- Goal of the exercise: Begin with the line containing "Where should I click to: Click the yellow" and copy each line exactly through the last line of the entries, inclusive.

_____

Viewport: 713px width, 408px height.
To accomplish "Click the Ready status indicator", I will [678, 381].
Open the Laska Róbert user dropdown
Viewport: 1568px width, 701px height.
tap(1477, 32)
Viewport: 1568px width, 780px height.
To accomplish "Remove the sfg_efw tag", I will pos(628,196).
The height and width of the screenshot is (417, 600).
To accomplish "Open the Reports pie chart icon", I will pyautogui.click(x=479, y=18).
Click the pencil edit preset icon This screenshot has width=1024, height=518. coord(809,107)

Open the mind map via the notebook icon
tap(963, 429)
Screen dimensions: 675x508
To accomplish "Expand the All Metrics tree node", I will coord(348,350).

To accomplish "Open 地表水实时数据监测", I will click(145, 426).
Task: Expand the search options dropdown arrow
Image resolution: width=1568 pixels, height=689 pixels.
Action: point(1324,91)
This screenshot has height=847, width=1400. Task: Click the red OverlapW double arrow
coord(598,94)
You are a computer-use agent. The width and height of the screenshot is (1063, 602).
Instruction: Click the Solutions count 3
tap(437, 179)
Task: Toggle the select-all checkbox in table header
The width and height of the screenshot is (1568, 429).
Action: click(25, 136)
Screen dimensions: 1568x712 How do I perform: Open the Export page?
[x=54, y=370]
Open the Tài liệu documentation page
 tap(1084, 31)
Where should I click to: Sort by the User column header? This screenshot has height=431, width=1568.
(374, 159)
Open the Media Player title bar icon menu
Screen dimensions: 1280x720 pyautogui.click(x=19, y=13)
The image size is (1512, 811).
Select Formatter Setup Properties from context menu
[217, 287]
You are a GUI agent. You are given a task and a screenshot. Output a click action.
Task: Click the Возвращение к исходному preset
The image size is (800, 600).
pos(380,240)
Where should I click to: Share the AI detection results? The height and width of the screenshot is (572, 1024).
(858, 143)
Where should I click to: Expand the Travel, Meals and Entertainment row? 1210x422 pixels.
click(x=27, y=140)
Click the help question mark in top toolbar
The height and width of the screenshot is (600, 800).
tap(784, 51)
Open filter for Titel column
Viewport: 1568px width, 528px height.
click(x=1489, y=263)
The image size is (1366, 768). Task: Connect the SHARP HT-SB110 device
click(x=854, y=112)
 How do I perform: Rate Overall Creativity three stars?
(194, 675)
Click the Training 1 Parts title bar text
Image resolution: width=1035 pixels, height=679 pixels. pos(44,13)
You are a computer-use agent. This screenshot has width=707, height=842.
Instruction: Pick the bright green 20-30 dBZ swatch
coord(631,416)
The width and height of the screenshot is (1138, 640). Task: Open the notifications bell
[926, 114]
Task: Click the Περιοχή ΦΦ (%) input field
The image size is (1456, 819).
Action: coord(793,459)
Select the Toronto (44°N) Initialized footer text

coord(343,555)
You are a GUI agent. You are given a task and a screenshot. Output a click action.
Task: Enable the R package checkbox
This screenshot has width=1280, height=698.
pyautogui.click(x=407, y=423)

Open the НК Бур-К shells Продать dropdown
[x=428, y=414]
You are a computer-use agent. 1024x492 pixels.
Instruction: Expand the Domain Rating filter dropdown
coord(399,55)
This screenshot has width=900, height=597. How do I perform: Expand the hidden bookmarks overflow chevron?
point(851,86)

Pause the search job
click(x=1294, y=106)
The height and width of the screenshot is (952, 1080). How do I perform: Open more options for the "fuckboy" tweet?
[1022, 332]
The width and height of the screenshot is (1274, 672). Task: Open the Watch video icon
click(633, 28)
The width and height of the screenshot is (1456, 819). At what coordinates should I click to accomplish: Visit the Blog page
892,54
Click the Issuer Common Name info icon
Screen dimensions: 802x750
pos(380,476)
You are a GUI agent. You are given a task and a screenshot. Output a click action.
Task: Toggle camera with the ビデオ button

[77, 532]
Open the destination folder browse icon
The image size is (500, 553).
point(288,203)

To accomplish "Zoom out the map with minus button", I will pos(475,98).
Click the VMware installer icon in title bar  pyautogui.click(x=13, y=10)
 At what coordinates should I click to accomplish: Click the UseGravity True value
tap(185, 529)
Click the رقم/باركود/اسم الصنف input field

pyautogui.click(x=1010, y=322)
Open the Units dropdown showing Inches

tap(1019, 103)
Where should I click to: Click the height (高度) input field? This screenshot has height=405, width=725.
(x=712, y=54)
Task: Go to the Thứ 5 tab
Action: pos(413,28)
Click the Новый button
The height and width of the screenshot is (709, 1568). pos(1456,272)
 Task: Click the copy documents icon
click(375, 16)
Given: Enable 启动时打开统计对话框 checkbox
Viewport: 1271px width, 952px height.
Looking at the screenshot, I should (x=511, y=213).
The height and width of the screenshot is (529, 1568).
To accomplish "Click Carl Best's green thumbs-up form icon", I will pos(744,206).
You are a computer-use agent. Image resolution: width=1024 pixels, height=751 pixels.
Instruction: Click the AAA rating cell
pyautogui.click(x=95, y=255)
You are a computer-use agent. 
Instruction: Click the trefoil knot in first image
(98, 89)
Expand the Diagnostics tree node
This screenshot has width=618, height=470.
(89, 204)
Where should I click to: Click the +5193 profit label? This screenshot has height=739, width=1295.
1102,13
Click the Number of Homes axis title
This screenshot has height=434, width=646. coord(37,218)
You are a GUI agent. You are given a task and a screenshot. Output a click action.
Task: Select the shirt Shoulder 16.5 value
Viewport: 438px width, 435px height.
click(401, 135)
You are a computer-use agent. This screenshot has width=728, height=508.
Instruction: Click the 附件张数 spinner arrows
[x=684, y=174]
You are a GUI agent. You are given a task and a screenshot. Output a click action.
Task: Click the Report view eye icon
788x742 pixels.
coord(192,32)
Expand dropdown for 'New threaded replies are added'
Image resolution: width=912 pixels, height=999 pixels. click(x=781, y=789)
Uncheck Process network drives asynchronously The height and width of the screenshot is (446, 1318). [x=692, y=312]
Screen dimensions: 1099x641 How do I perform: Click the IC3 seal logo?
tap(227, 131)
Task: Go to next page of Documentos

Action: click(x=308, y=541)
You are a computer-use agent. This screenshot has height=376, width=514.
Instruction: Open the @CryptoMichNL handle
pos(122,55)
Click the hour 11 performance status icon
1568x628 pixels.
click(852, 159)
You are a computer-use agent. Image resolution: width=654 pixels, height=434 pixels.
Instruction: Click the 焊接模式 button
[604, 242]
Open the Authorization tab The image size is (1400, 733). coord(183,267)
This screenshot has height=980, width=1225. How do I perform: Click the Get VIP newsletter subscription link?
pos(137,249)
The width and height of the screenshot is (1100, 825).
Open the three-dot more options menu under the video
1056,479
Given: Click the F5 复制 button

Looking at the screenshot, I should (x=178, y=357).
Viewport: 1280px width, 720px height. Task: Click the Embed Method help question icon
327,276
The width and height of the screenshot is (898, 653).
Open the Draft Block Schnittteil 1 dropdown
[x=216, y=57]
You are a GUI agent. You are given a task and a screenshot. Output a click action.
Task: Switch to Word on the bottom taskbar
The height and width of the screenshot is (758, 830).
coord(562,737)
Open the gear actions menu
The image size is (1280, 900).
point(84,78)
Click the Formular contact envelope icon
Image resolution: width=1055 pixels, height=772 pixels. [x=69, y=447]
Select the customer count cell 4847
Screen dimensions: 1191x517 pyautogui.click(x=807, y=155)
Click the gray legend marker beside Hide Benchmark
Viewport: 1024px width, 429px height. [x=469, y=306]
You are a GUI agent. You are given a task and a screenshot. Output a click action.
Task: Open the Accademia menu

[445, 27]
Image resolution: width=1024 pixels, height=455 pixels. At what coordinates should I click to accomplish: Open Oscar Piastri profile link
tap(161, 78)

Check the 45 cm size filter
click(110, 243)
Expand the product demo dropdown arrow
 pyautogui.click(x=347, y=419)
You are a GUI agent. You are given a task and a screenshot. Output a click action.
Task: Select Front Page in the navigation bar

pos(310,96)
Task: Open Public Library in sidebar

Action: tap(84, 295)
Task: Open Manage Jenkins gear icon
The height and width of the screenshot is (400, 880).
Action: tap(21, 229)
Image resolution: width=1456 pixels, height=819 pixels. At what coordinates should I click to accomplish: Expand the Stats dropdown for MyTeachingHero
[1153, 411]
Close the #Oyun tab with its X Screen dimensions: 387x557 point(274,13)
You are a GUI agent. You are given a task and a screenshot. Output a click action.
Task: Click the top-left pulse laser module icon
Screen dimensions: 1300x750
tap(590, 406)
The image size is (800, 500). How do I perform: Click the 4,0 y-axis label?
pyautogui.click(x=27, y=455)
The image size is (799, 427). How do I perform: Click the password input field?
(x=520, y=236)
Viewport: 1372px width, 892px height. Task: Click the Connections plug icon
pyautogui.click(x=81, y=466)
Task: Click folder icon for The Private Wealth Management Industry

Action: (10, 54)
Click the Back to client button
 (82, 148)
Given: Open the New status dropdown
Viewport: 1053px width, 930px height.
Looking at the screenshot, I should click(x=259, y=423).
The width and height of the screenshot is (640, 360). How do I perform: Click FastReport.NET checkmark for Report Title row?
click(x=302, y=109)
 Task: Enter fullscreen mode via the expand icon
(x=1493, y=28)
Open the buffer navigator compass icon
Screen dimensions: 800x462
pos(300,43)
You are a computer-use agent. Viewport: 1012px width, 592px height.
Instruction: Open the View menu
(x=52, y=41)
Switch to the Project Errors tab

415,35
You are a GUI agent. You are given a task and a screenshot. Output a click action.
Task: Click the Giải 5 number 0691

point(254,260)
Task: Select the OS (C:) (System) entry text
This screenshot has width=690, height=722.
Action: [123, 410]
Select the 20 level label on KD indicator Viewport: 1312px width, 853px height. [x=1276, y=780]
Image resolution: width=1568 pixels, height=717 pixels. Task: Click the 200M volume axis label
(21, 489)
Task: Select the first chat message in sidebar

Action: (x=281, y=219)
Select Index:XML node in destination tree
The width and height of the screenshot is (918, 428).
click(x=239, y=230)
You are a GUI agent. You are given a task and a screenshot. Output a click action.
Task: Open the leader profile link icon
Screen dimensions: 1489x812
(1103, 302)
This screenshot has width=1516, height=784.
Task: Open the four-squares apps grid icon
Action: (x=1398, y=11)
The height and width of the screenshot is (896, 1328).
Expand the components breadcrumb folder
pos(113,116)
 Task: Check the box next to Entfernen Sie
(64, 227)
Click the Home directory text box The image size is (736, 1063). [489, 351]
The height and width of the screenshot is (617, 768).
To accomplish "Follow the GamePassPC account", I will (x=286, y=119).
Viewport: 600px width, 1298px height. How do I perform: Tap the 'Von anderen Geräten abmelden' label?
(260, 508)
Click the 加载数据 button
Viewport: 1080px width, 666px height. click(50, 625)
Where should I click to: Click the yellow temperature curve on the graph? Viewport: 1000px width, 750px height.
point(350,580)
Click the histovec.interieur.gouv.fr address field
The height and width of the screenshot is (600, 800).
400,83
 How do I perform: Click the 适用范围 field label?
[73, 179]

_____

- Answer below:
Where should I click to: Click the yellow temperature curve on the graph? Viewport: 1000px width, 750px height.
point(350,580)
Click the histovec.interieur.gouv.fr address field
The height and width of the screenshot is (600, 800).
400,83
 How do I perform: Click the 适用范围 field label?
[73, 179]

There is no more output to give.